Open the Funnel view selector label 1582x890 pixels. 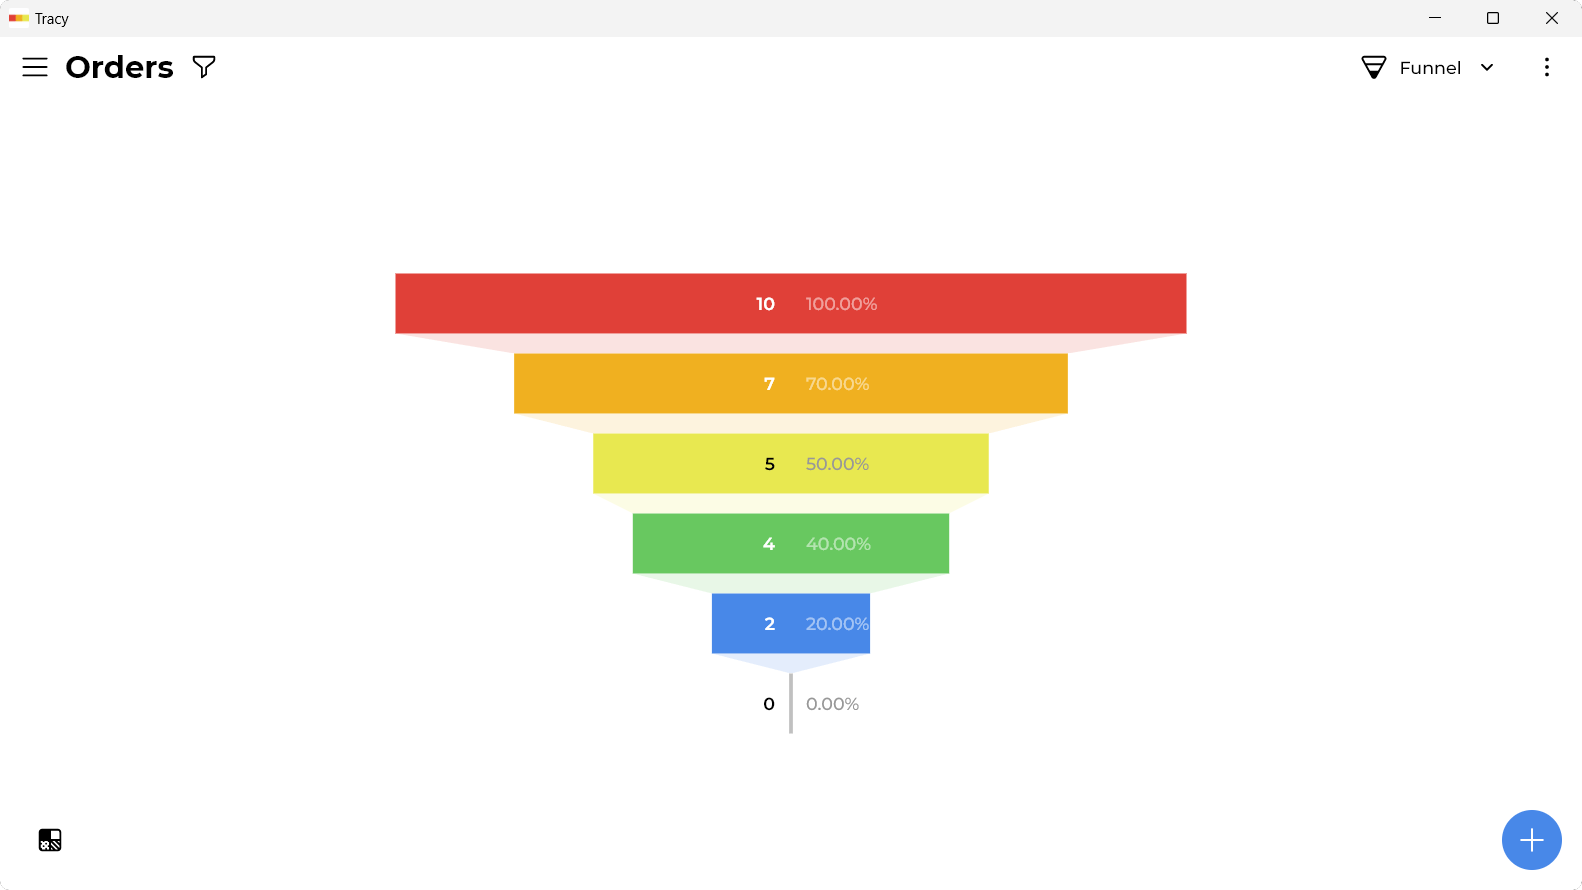pyautogui.click(x=1430, y=67)
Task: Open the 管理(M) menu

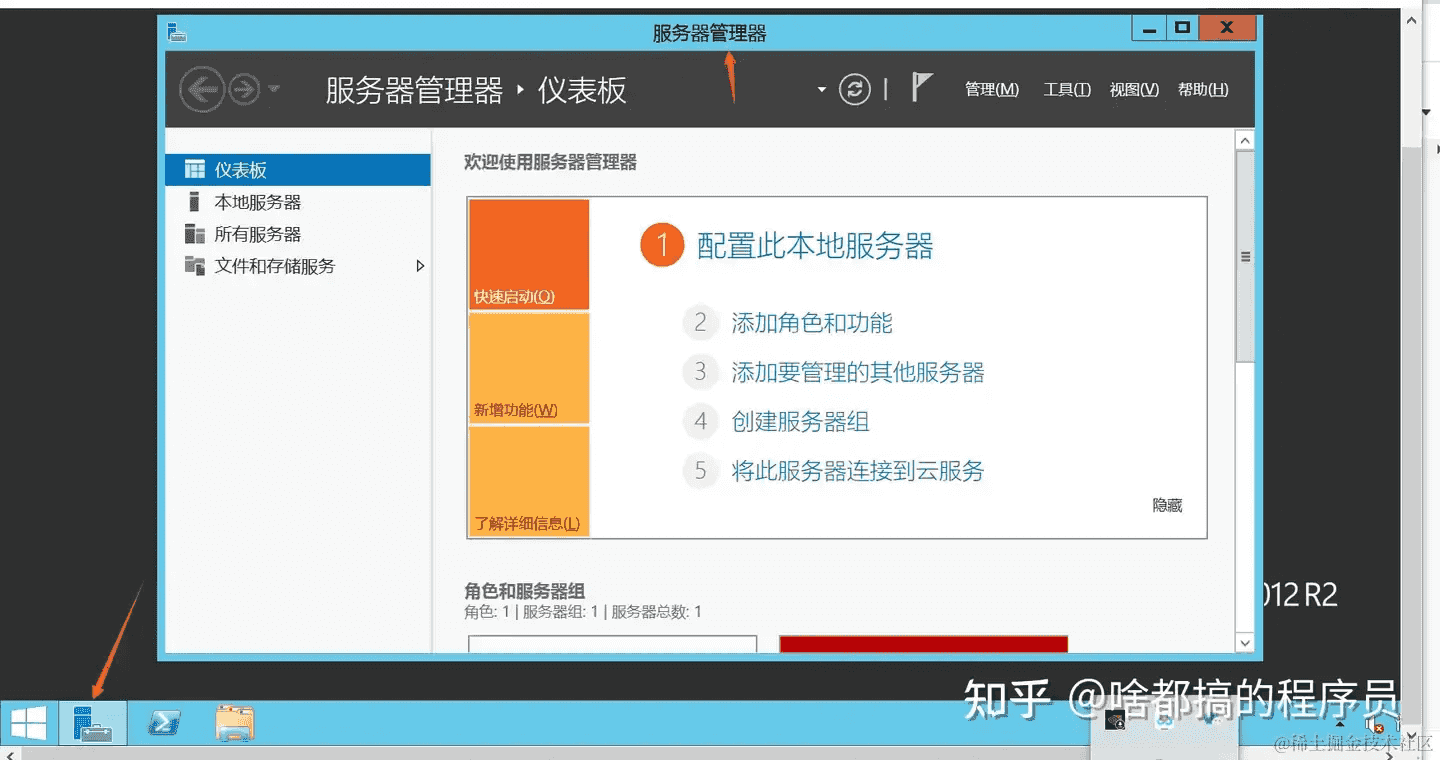Action: tap(991, 90)
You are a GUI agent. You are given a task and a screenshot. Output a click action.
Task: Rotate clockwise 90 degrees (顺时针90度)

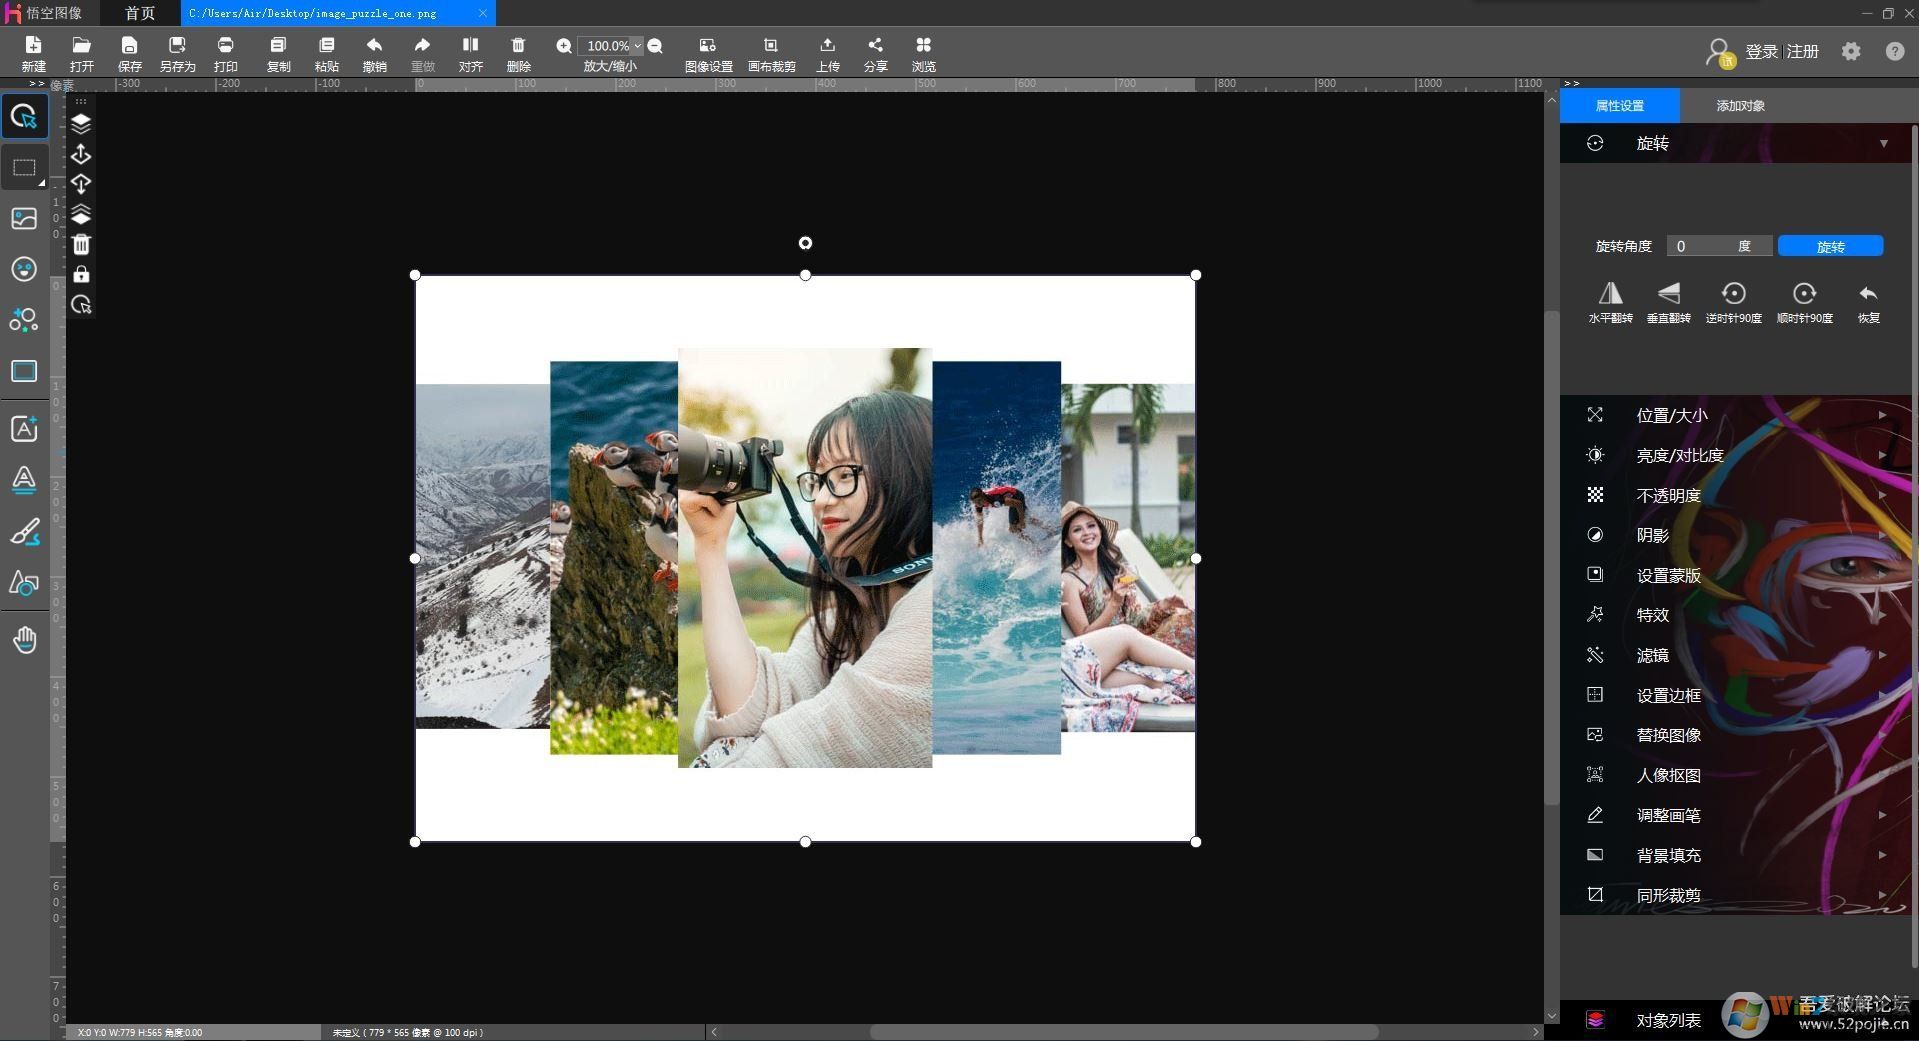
_____
__Exercise prompt__. Could you copy out word for word everything from the line containing "You are a GUI" down to the end of the material? Leave the pictures out of your answer.

__Solution to this exercise__.
You are a GUI agent. You are given a task and a screenshot. Output a click action.
Task: Rotate clockwise 90 degrees (顺时针90度)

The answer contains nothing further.